Il virus è iniziato a circolare nei rifugi e si è diffuso velocemente nelle feste après ski dell’Ibiza delle Alpi. E proprio da Ischgl, paesino di 1.500 abitanti nel Tirolo austriaco, il Covid si è diffuso in mezza Europa. La memoria del maxi-focolaio Covid che la scorsa primavera ha sconvolto il Vecchio Continente, tanto da suscitare una class action che ha raccolto migliaia di adesioni, soprattutto da parte di cittadini tedeschi, è ancora viva.
Anche per questo, nei giorni scorsi la cancelliera Angela Merkel, da Berlino, ha fatto un appello per la chiusura delle piste da sci in tutta Europa almeno fino al dieci gennaio. L’obiettivo è evitare che si verifichino scenari simili a quello della valle di Paznaun.
Ma la proposta non piace alle autorità svizzere, le quali hanno fatto sapere che i "settemila chilometri di piste da sci e i quasi duemila impianti di risalita" che si trovano all’interno dei propri confini saranno aperti a tutti.

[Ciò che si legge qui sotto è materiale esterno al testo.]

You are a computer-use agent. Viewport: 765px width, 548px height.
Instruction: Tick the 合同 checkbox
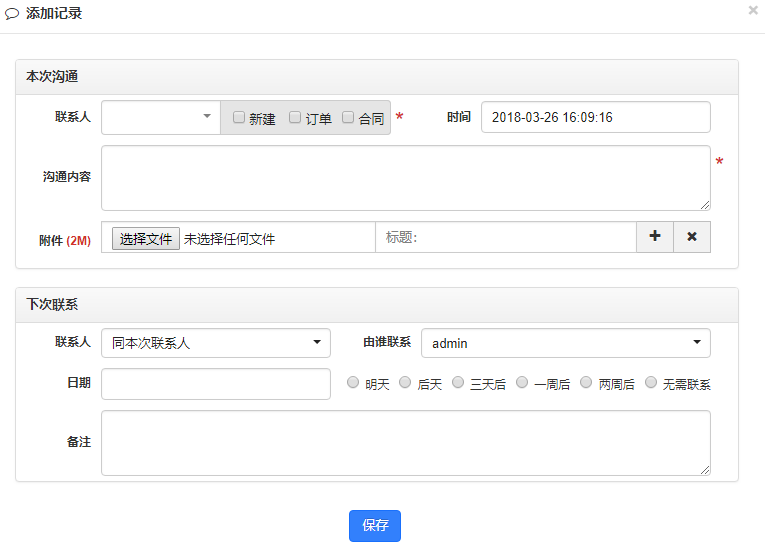[x=348, y=117]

Poco importa se, come ricorda il Corriere della Sera, secondo l’Oms sia proprio Ginevra uno dei più preoccupanti focolai di Covid in Europa. I reparti di terapia intensiva sono al completo da settimane, ma questo non sembra preoccupare le autorità locali che sciorinano dati “confortanti”. Non più di cinquemila contagi al giorno. Ma il dato, osserva il Corriere, va rapportato ad una popolazione di soli otto milioni e mezzo di abitanti.
In realtà secondo fonti sanitarie sentite dallo stesso quotidiano la situazione sul fronte dei contagi non sarebbe così rosea. Anzi. “Il quadro è molto peggiore ad esempio di quello italiano”, dicono.
Il rischio è ovviamente quello di un esodo di massa dagli Stati confinanti, tra cui l’Italia, e dell’innesco di una possibile nuova ondata di casi.
Il governo svizzero assicura che si scierà in sicurezza: mascherine, distanziamento sociale, ingressi contingentati e sanzioni per chi non rispetta le regole. Ma il problema è quello che viene dopo: rifugi, ristoranti, bar, dove potrebbero verificarsi assembramenti di persone.
Critiche alla proposta della Merkel, condivisa dal premier Giuseppe Conte e dal presidente francese Emmanuel Macron, sono arrivate anche da Vienna. Ma l’Austria appare più cauta. “Se l’Ue vuole gli impianti chiusi, deve pagare per questo”, è la posizione del ministro delle Finanze austriaco, Gernot Blümel, citato dal Corriere, che stima in 2,4 miliardi di euro le perdite per una eventuale chiusura degli impianti nel periodo di Natale.